GiST stands for Generalized Search Tree. This index can also be used to improve full-text searches but stores its references using a height-balanced tree.

GiST indexes are lossy (I won’t get into detail why, but you can read it here or here). This means that the initial result can contain false positives. To eliminate those, PostgreSQL checks if the results actually match the set conditions afterward.

Unlike GIN, we can index not only tsvector type columns, but also [tsquery](https://www.postgresql.org/docs/10/datatype-textsearch.html) type columns.

Why would you use GiST over GIN, if one is lossy and the other is not? Well, here are some things to consider:

  • GIN indexes are slower to create, so writes are slower
  • GIN indexes are faster to fetch since there will be no additional fetches
  • GIN indexes occupy more disk space
  • GiST indexes are better for dynamic data if the number of words stays under 100,000

As creational steps go, GiST is also similar to GIN:

  1. You must create a tsvector or a tsquery column (you can create tsquery columns using to_tsquery. It takes the same parameters as to_tsvector)
  2. You must make sure this new column is always up to date
  3. You can run the following code to create the index:
CREATE INDEX index_name ON table_name USING GIST (column_name);

On a side note, the GiST index can also work well for geospatial data types, but I won’t get into that part. If you wish to, a LOT can be read here.

SP-GiST

SP-GiST stands for space-partitioned GiST. Its strong suit is when indexing data that can be divided into non-intersecting clusters. Cities are an example of something that can be organized into non-intersecting groups since cities cannot belong to 2 countries or 2 regions.

So getting more technical again, this type of index is suitable for quadtrees (made possible by using point type columns), k-dimensional trees (made possible by using point type columns), and radix trees (made possible by using text type columns). The last one would fit well into our cities example if cities were described using the following format: COUNTRY/REGION/CITY.

Since I don’t fully understand this index myself, I’ll just leave an example SQL for its creation and then refer to 2 extensive articles in which you can get very familiar with this access method:

CREATE INDEX index_name ON table_name USING SPGIST (column_name);

And the articles:

BRIN

BRIN stands for Block Range Index. BRIN indexes are perfect when the indexed column value maps closely to its actual position in the table. It organizes data in blocks and registers the minimum and the maximum value contained in that block. With that information, PostgreSQL can efficiently scan only the data it actually needs to.

Columns that will only increase in value (ids or timestamps) are good candidates for BRIN indexes.
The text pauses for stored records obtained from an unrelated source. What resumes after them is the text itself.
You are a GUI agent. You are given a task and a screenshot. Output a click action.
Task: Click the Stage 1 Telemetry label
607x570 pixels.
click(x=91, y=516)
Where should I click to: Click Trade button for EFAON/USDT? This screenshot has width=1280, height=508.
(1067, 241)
Another appealing attribute is that BRIN occupies significantly less space than B-Tree indexes since it stores just the minimum and maximum values per range.
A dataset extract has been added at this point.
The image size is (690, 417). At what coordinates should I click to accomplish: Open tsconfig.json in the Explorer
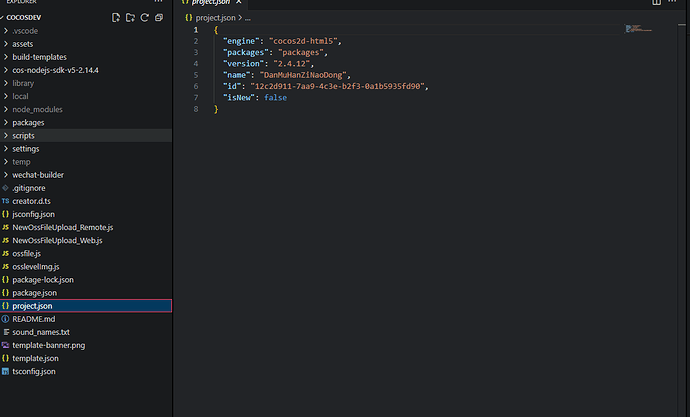click(x=34, y=371)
Creating BRIN indexes is quite straightforward:

CREATE INDEX index_name ON table_name USING BRIN (column_name);

And that’s a wrap!

Oof that was a fun ride, wasn’t it? Since it was also a long one, I’ll leave you with a parting gift: a small TL;DR for this article.
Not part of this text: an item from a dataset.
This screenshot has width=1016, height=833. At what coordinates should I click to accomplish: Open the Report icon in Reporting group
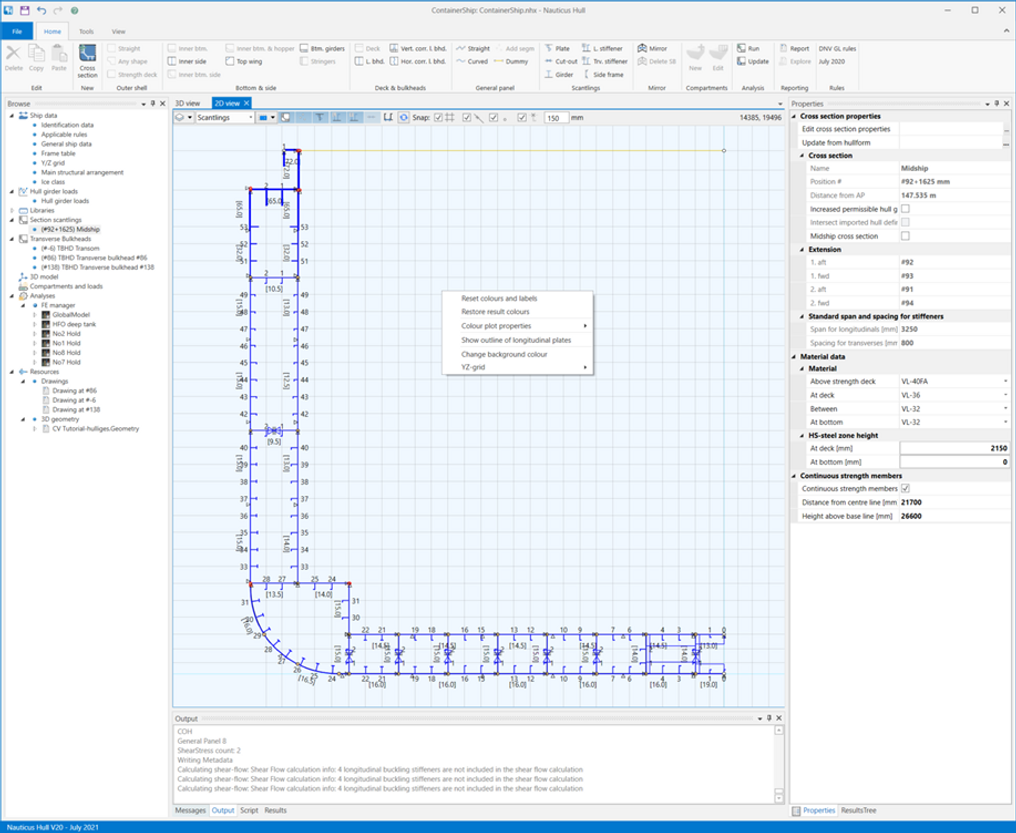pyautogui.click(x=783, y=47)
  • BTREE is good for comparison and sorting. It is the default access method for PostgreSQL.
  • HASH is good for equality. Takes less space than BTREE, but should not be used prior to PostgreSQL 10.
  • GIN is good for full-text search. The indexed columns must be of the tsvector type.
  • GIST is good for full-text and geospatial search. The indexed column must be a tsvector or a tsquery. It takes less space than GIN, but it does additional look-ups.
  • SPGIST is good for searching non-intersecting clusters. It is good for quadtrees, k-dimensional trees, and redix trees.
  • BRIN is good for searching sequential data. It occupies less space than BTREE, but it’s less versatile because of it.

As with any subject, there is always more to learn. This article only covers the surface of it.

So if you’d like to dig deeper, here are some valuable resources:

I hope you’ve found this article helpful. Take care!